- Domnall's name as it appears on folio 33v of British Library Cotton Julius A VII (the Chronicle of Mann): "Dompnaldum filium Tadc".
- Died: 1115
- House: Meic Taidc (Uí Briain)
- Father: Tadc mac Toirdelbaig
- Mother: Mór ingen Echmarcacha

= Domnall mac Taidc =

Domnall mac Taidc (died 1115) was the ruler of the Kingdom of the Isles, the Kingdom of Thomond, and perhaps the Kingdom of Dublin as well. His father was Tadc, son of Toirdelbach Ua Briain, King of Munster, which meant that Domnall was a member of the Meic Taidc, a branch of the Uí Briain. Domnall's mother was Mór, daughter of Echmarcach mac Ragnaill, King of Dublin and the Isles, which may have given Domnall a stake to the kingship of the Isles.

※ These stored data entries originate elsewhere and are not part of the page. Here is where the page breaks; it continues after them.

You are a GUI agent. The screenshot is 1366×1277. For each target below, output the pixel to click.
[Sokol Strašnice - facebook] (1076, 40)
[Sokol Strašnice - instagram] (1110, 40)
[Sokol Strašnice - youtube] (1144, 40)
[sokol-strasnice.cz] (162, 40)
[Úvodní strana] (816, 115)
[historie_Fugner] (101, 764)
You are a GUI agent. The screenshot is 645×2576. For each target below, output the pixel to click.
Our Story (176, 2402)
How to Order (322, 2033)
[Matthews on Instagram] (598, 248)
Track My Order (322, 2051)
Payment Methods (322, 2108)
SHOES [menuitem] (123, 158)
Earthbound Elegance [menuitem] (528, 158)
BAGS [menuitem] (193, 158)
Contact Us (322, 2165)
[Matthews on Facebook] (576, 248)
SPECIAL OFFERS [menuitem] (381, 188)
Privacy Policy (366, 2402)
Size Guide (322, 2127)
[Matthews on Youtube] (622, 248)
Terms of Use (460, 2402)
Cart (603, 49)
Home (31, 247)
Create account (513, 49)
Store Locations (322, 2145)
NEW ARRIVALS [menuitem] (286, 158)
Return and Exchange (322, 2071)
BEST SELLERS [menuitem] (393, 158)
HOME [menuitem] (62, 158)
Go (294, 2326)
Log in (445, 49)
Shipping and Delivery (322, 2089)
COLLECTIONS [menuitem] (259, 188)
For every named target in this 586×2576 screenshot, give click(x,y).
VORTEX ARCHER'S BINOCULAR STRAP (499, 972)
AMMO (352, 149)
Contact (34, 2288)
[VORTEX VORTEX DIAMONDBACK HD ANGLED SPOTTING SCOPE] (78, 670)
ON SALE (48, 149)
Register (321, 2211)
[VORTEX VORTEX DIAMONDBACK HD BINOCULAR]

In 1094, Domnall's uncle, Muirchertach Ua Briain, High King of Ireland, drove Gofraid Crobán, King of Dublin and the Isles from Dublin, and may have replaced him with Domnall himself. Certainly at some point following Gofraid's death in 1095, Muirchertach installed Domnall as King of the Isles. The latter's reign was short-lived however, and Domnall appears to have been forced from the Isles prior to its subsequent conquest by the King of Norway.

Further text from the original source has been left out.